Unlike conventional effusion cells, which produce beams of particles having an average energy directly proportional to the temperature of the source material, the energy and speed of the beam produced by a valved cracker cell is, in large part, determined by the difference in pressure across the valve. Forced expansion of the heated vapor through a valve causes it to cool. Valved cracker cells are, therefore, reasonably successful for use with materials which have relatively low boiling points. Arsenic is one such element, however, the majority of important materials (i.e. Ga, Al, In, Sb, Cd, Zn, Se, and Te) have higher boiling points. If these materials are used as sources within valved cracker cells, expansion of the heated vapor through the needle valves tends to cause condensation of the material within the valve. Over a short period of operation, the condensing vapor narrows the effective throat of the valve, thereby altering its performance. The build up of condensed material, in fact, may eventually clog the valve completely. These difficulties, which reduce the ability to effectively regulate of the flux of the beam, render valved cracker cells unsuitable for use in many MBE operations in the fabrication of advanced photonic and electronic devices with compositionally graded regions.
It is, therefore, an object of the present invention to provide a mechanism for use in combination with an effusion cell which affects rapid and controlled variation of the flux within a molecular beam which does not require adjustment of the temperature of the source material.
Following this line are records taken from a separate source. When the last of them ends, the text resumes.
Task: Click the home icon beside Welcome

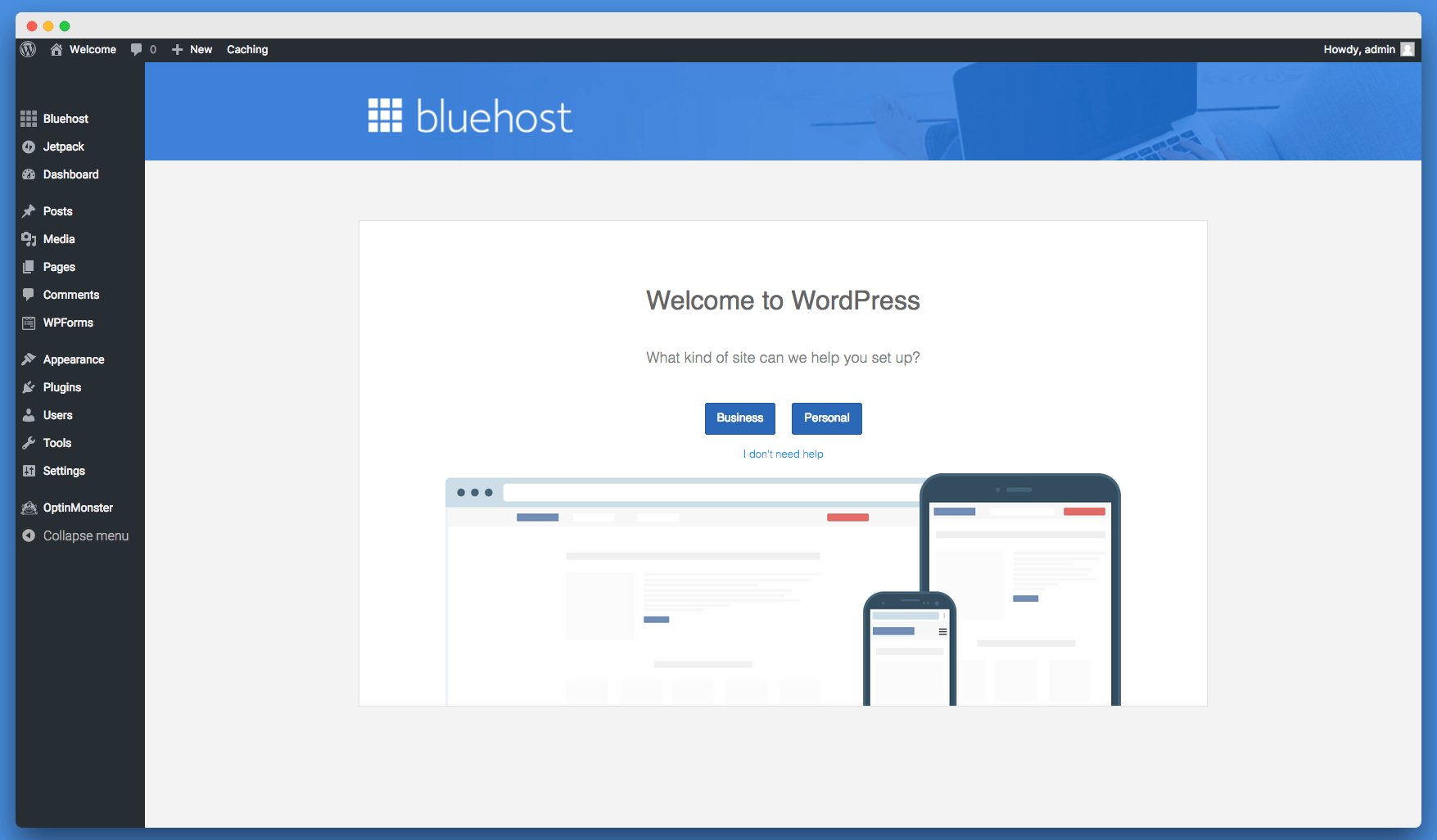Action: click(56, 50)
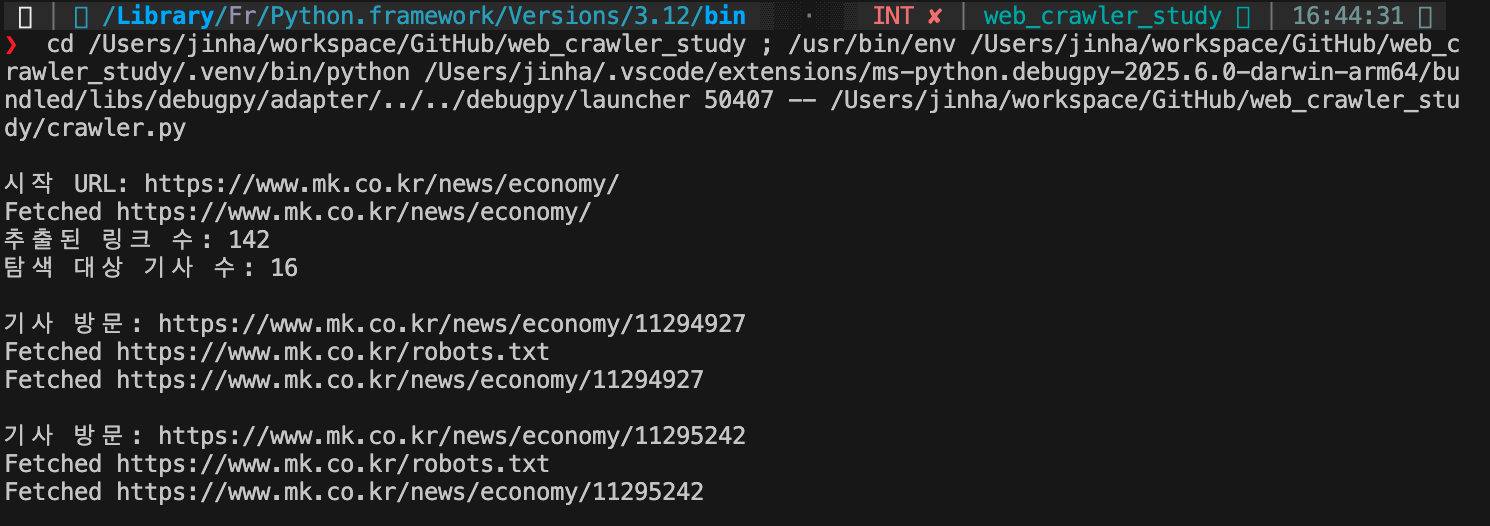Click the red prompt arrow before cd
The image size is (1490, 526).
11,45
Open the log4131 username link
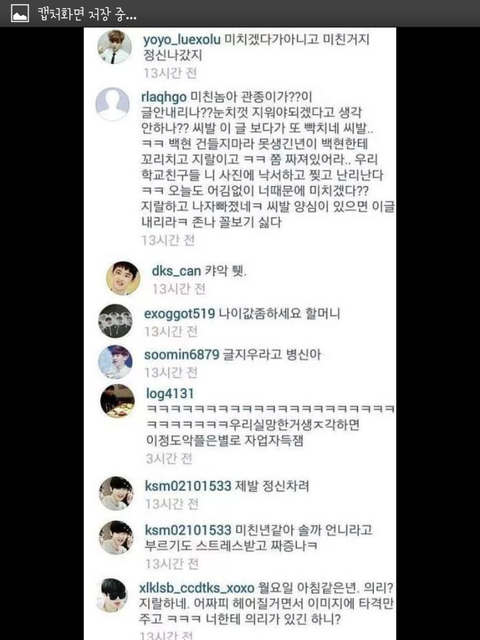Viewport: 480px width, 640px height. point(170,394)
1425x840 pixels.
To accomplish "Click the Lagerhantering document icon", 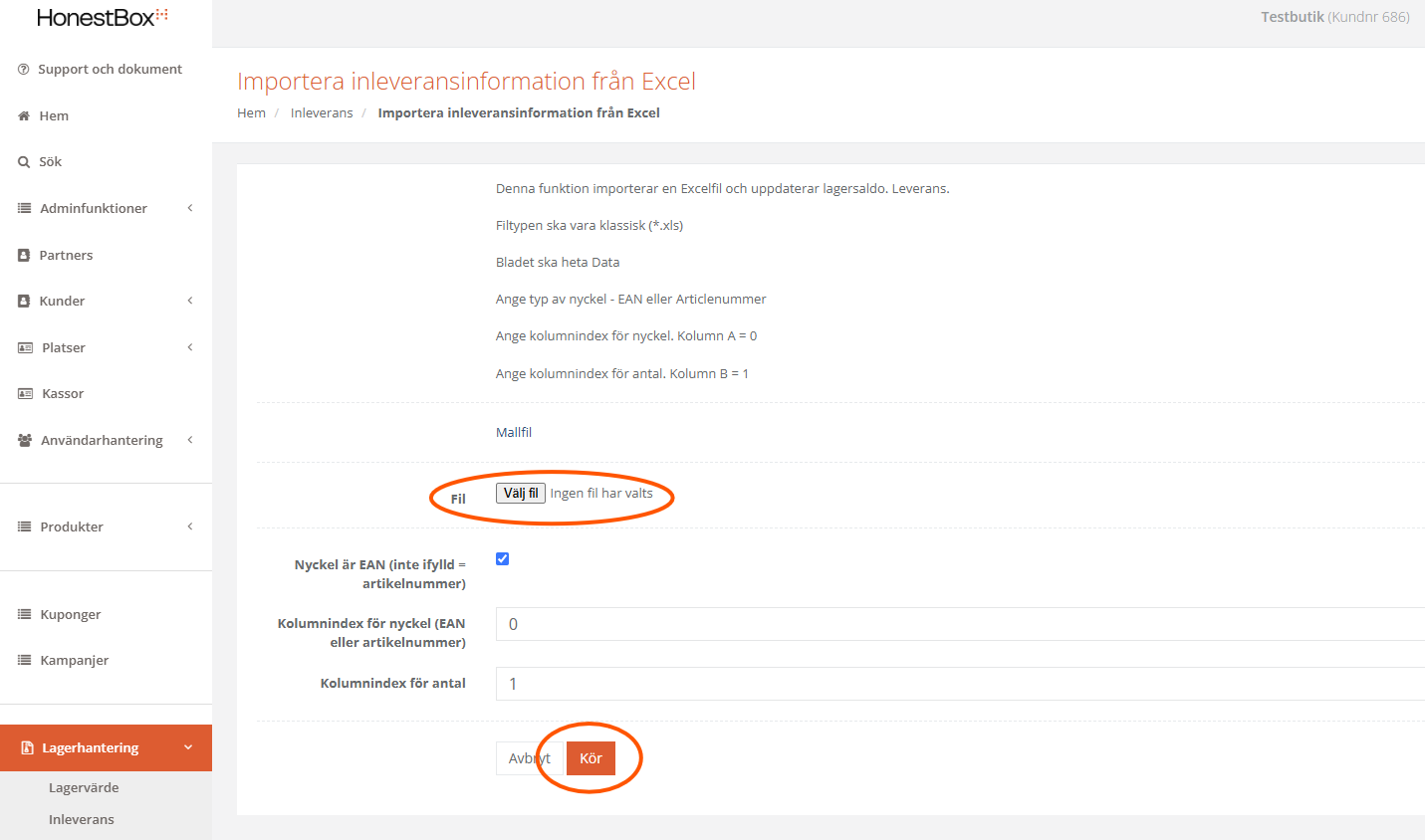I will point(27,748).
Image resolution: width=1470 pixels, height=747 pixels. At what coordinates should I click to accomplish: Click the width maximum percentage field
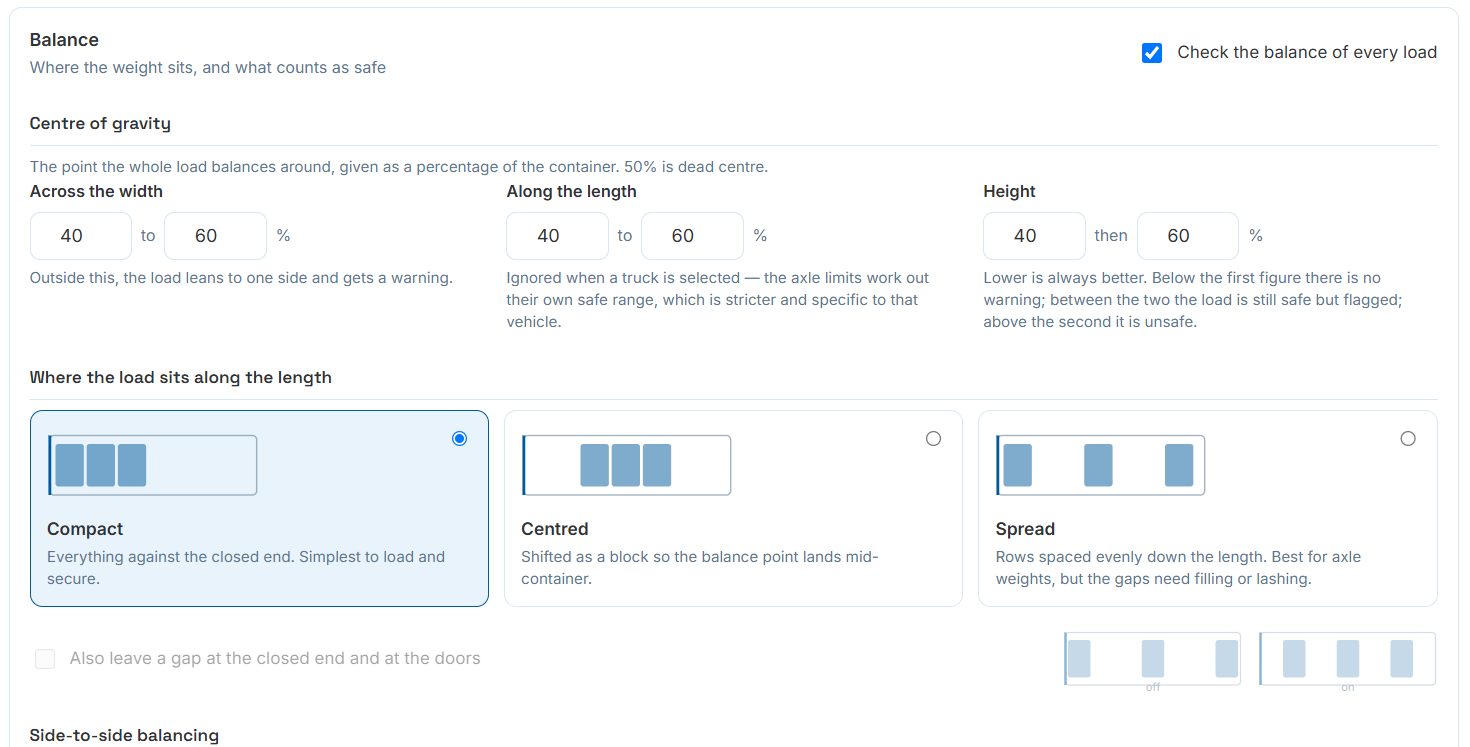[215, 236]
It is still another object of the present invention to provide a mechanism for rapidly varying the flux from an effusion cell which permits the use of a wide variety of important source materials.
It is still another object of the present invention to provide a mechanism for rapidly varying the flux of a molecular beam which does not use a valve and, therefore, does not become clogged by a condensing source vapor.
It is still another object of the present invention to provide a rapid flux varying effusion cell assembly which permits faster and less expensive MBE fabrication of compositionally graded devices.
Other objects and advantages of the invention will be more fully apparent from the ensuing disclosure and appended claims.